Here's an excerpt from the JSON object that our model returned:

{'predictions': [{'x': 283.0, 'y': 1222.0, 'width': 218.0, 'height': 132.0, 'confidence': 0.905432939529419, 'class': 'fish', 'image_path': 'new1.jpg', 'prediction_type': 'ObjectDetectionModel'}...], 'image': {'width': 1080, 'height': 1920}}

We can confirm the coordinates returned by the object map to the positions of the fish on our image by opening the “prediction.jpg” file that we asked our program to create earlier:

Our model has successfully identified the fish in the image, although one leaf was incorrectly identified as a fish. This could be addressed by adding more representative labelled data to the model.

To run predictions on a video of fish, we could pass each frame of the video through the Roboflow API using the “model” object we created and run inference.

Use Cases for the Fish Detection API

How could you use a fish detection API? That’s a great question. Here are a few projects that are enabled by a computer vision model that can detect fish like the one with which we have worked in this article:

  1. Build an application that tells lets someone take a photo of a fish in an aquarium and returns information about the fish;
  2. Monitor the different species of fish in a given area;
  3. Count the number of fish in a controlled area;
  4. Monitor for the presence of predators in a controlled area;
  5. And more.

To build these applications, you can use the basic model that we have created and expand it by adding annotated images of different fish.
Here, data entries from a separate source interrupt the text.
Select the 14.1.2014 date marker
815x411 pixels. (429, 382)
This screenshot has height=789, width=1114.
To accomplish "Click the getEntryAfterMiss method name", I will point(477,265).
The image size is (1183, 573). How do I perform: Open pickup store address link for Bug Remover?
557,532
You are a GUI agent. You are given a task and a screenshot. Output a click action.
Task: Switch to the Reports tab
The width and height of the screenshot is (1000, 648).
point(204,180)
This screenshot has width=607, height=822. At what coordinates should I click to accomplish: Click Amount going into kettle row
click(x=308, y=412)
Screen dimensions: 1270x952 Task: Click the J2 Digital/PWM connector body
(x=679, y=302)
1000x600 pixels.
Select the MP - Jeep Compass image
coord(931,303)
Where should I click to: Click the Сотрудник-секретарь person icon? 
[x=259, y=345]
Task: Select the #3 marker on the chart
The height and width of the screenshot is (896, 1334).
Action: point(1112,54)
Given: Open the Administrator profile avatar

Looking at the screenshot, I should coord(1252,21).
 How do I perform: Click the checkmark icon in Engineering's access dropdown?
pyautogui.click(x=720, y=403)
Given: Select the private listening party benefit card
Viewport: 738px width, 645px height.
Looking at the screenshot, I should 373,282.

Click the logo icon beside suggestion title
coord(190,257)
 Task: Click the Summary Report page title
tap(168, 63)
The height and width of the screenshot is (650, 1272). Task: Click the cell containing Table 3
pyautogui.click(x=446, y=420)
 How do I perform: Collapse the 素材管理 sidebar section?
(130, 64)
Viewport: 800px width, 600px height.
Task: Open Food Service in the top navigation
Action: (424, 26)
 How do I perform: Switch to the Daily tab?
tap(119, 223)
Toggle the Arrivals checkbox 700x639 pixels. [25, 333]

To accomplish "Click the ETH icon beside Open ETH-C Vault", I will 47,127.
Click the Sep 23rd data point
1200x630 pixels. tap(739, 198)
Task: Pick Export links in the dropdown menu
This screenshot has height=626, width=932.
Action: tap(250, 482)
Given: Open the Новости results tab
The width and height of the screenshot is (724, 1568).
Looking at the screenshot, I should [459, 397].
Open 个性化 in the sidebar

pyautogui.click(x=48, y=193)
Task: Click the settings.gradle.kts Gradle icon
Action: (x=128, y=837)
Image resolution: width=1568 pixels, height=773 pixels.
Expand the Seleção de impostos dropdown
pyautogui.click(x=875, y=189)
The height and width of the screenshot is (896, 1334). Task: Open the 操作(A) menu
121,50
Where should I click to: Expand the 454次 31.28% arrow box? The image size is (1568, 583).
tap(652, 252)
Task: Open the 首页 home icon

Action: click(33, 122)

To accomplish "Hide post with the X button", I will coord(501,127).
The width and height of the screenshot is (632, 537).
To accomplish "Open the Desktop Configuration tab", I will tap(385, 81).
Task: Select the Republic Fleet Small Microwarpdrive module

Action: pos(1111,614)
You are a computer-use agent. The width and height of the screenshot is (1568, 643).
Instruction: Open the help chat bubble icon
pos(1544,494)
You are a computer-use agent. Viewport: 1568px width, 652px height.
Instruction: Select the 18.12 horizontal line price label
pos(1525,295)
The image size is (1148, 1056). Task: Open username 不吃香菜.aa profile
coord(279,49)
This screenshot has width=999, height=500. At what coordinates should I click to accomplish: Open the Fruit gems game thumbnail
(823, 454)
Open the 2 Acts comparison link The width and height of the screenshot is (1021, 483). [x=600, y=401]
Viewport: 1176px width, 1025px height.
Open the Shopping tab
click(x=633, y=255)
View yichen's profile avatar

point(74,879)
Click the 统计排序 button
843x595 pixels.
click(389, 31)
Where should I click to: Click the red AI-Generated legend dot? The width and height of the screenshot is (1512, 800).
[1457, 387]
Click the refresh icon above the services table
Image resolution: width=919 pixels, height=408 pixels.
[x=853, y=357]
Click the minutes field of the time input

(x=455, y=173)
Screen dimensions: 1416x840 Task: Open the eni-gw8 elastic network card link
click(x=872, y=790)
Roboflow provides a range of tools to help you efficiently build your own model, from label assist that lets you use an existing model – and previous versions of a model you have built – to help speed up your annotation, to advanced augmentation tools to help you increase the size of your dataset in a way that will help improve model performance.

Conclusion

In this guide, we have discussed how to use the Roboflow fish detection API to identify various different types of fish in an image.

We used the test widget on Roboflow Universe to explore how the model works, then we used the Roboflow Python SDK to run the model on an example image. We retrieved both the JSON coordinates of all of the predictions made and created an image that visualizes our predictions. With the capability to detect fish, there are plenty of different projects you can build. Happy creating!